Ms Stevenson has made the decision to seek voluntary assisted dying before reaching the very late stages of emphysema, however, due to strict criteria she is not eligible to apply, given it would be impossible for any doctor to say whether her illness would cause her death within six months.

The criteria bar is 12 months for neurodegenerative diseases.

The process to apply requires a person to first request VAD from a trained medical practitioner, who then conducts an eligibility assessment. A person then needs a second doctor to conduct another eligibility assessment.

Following this, the person must make a second request for VAD in the form of a written letter, and a final verbal request for VAD. Officials then need to authorise it, before the medicine is either dispensed to the person for self-administration, or a health practitioner administers it to them.
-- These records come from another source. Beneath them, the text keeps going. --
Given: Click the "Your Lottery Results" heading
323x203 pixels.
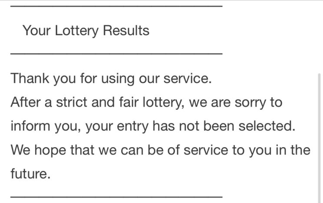Looking at the screenshot, I should [86, 31].
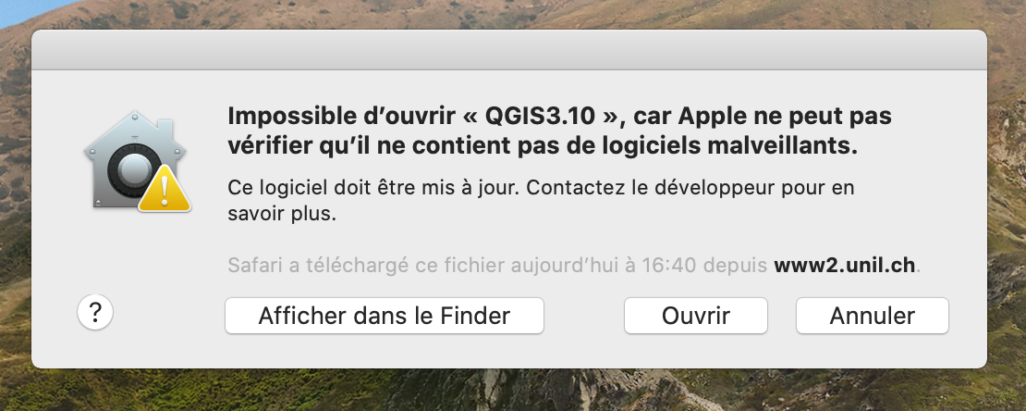Click the question mark help button
This screenshot has width=1026, height=411.
pos(95,313)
Ms Stevenson’s doctors can not tell her when she will decline into late stages, however they have confirmed it is only a matter of time, in part because she has struggled to quit smoking.

Even when she does reach the painful last stages of emphysema, the suffering can often go on for more than six months, usually years, she said.

“It is a peace of mind thing, to be prepared before it gets that bad, it would make all the difference in the world to me,” Ms Stevenson said.

“I will not suffer, I will not suffer, I will take medicine into my own hands before I suffer.”

“By the time I get registered, it could be a couple of years. I could have another stroke before then and not be able to speak, my breathing could be severely affected by my emphysema,” Ms Stevenson said.

“I want to be eligible before I’m really sick, if I can’t, like I said, there’s other ways.”

“My sister says only cowards take their lives, but I don’t believe in that.”